Archived from groups: microsoft.public.windowsnt.terminalserver.client (More info?)

Leythos <void@nowhere.lan> wrote on 12 jul 2005:

> In article <Xns9690A9DE963B5veranoesthemutforsse@207.46.248.16>,
> Vera.Noest@remove-this.hem.utfors.se says...
>> RDP is encrypted with 128-bit bi-directional RC4 Encryption by
>> default (and if the client supports 128-bit).
>> If your Terminal Server is behind a firewall and you have a
>> strong password policy, there's no reason for VPN from a
>> security point of view. And if you don't have full control over
>> the other end of the VPN tunnel (a home PC), then I would say
>> VPN is less secure.
>
> Sure there is - if you "Trust" that there are no exploits in the
> MS TS service then you are correct, you don't need a VPN.
>
> On the other hand, I don't trust the OS to be exploit free and
> always put our servers behind a Firewall Appliance at the border
> and one that is not setup to authenticate with the domain - so
> that domain accounts with weak passwords can't get users pass
> the firewall.
>
> Our solution is to ALWAYS setup a firewall appliance, users VPN
> into the appliance, rule per use to restrict the VPN user to a
> specific set of IP/Port combinations inside the lan, and then
> they still have to authenticate with the domain/network. This
> type of mind-set has kept our clients uncompromised for as along
> as they have been using public facing services.

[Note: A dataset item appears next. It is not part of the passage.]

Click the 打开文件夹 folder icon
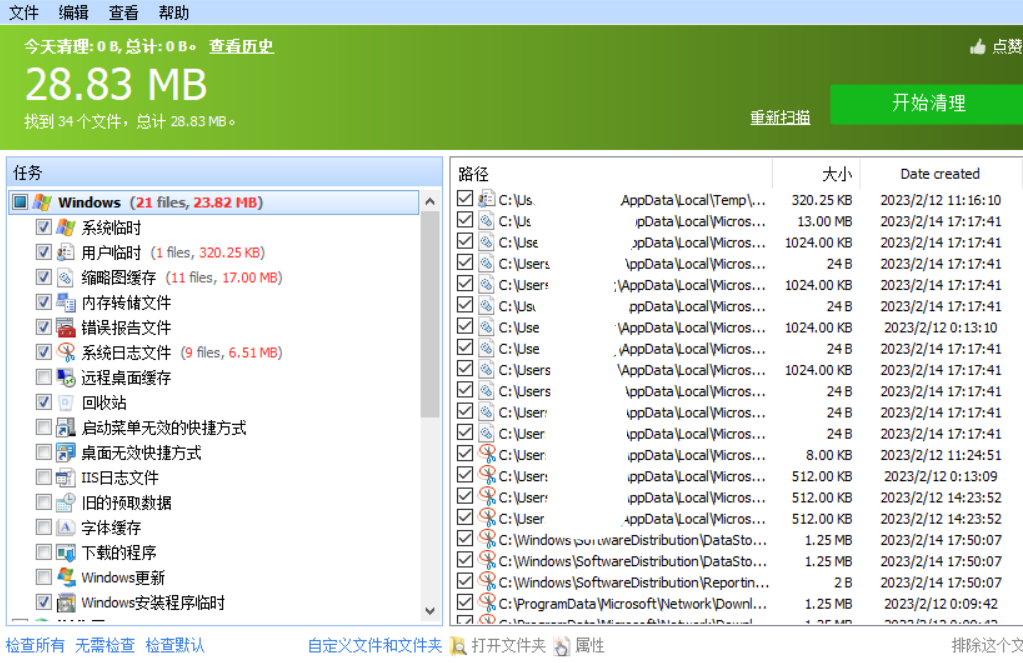The image size is (1023, 663). click(459, 646)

OK, I understand what you mean, but the funny thing is that to the
best of my knowledge there have not been any known exploits of TS.

And of course you need a firewall and strong passwords, we totally
agree on that.

But I still think that VPN from a home PC (where the user is local
Administrator and has an unlimited amount of malware, spyware etc
running) into your corporate LAN is not the safest of possible
solutions.

_________________________________________________________
Vera Noest
MCSE,CCEA, Microsoft MVP - Terminal Server
http://hem.fyristorg.com/vera/IT
*----------- Please reply in newsgroup -------------*
!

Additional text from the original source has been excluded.